From the records below, set down exactly the lines starting with the line that contains "Upcoming Events (561, 2026)" and going on through the line that contains "Partners (539, 2367)". Nothing else is wanted.

(Data)

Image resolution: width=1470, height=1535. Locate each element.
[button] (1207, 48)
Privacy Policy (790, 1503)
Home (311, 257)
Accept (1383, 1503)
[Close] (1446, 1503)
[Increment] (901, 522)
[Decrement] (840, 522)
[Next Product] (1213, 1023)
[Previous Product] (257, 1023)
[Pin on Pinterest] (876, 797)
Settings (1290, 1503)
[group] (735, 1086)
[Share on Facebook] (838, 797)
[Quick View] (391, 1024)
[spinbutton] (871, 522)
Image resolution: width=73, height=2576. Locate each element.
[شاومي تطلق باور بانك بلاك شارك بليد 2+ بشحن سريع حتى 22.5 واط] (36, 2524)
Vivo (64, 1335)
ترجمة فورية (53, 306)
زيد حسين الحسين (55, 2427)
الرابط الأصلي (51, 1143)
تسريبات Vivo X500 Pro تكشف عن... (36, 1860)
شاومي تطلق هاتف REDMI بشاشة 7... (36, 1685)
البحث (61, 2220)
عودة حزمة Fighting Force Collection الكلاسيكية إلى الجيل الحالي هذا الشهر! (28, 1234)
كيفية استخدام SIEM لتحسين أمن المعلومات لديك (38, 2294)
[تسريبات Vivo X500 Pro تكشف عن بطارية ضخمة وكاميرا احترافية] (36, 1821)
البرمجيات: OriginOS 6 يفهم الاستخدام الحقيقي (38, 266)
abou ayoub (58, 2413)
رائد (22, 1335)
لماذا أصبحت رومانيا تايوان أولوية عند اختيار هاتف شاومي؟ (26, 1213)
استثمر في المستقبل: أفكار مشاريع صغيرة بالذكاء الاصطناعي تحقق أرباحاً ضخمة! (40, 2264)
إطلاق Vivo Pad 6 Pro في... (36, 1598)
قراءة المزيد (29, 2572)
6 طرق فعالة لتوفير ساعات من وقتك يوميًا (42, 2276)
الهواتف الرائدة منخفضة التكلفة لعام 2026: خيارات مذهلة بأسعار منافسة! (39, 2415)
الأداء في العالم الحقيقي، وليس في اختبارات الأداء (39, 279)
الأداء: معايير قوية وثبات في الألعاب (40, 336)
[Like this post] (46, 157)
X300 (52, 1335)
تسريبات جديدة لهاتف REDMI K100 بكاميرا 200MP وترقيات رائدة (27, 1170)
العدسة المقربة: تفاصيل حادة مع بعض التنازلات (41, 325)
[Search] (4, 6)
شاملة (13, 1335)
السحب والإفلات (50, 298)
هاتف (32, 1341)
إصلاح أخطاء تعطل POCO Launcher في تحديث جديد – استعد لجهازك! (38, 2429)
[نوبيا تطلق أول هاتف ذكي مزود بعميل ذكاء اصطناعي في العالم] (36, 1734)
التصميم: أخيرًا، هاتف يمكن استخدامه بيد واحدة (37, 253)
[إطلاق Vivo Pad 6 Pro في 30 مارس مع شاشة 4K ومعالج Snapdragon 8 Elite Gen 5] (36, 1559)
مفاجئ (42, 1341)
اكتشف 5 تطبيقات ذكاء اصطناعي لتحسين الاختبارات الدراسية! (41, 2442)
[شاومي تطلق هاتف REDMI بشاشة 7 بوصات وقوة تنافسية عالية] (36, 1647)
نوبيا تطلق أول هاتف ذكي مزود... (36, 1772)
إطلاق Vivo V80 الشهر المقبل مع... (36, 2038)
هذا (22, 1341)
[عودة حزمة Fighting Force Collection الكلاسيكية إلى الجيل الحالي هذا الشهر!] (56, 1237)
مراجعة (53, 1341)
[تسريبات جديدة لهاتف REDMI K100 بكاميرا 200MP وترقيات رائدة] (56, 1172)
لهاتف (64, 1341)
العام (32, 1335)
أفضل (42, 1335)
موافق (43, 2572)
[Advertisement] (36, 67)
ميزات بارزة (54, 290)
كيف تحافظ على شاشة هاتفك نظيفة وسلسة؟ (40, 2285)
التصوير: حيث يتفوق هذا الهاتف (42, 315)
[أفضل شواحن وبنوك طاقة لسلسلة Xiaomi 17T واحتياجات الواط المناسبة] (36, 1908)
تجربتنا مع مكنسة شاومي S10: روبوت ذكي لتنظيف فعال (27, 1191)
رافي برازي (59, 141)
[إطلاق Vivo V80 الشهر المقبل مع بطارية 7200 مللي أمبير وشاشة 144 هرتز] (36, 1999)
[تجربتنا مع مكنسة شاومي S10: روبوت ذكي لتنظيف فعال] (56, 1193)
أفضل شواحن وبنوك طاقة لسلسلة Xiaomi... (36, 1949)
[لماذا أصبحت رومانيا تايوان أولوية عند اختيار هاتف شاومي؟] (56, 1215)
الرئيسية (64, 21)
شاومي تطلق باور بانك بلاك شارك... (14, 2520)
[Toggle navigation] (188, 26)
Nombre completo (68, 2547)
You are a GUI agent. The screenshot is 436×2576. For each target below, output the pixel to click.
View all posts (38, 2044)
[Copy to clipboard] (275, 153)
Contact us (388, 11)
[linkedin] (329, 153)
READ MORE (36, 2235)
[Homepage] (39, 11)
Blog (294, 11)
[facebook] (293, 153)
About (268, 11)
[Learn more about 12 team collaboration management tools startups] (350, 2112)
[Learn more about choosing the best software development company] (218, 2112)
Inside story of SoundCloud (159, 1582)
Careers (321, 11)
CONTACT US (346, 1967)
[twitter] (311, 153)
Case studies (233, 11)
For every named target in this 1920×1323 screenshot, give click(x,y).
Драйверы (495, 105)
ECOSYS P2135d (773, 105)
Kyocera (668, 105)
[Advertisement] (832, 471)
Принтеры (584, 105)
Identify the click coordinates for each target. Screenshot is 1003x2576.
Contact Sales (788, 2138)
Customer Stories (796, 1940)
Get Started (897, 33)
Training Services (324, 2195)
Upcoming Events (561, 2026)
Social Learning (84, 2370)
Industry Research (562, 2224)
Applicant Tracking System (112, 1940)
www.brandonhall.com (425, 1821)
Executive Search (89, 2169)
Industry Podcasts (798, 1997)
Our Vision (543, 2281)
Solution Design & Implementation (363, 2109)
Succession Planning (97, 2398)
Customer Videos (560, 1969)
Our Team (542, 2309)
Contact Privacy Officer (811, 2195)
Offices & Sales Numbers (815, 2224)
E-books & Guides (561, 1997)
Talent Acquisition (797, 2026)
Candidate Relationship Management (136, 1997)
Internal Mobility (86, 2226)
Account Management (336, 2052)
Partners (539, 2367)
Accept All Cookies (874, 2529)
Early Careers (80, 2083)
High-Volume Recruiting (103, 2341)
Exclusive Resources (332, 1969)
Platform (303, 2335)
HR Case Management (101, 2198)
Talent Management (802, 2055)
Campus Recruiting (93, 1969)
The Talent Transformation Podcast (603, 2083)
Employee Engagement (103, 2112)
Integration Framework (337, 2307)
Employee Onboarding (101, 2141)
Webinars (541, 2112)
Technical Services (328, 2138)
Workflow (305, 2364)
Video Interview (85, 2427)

(End Data)

- Exercise output:
Upcoming Events (561, 2026)
Social Learning (84, 2370)
Industry Research (562, 2224)
Applicant Tracking System (112, 1940)
www.brandonhall.com (425, 1821)
Executive Search (89, 2169)
Industry Podcasts (798, 1997)
Our Vision (543, 2281)
Solution Design & Implementation (363, 2109)
Succession Planning (97, 2398)
Customer Videos (560, 1969)
Our Team (542, 2309)
Contact Privacy Officer (811, 2195)
Offices & Sales Numbers (815, 2224)
E-books & Guides (561, 1997)
Talent Acquisition (797, 2026)
Candidate Relationship Management (136, 1997)
Internal Mobility (86, 2226)
Account Management (336, 2052)
Partners (539, 2367)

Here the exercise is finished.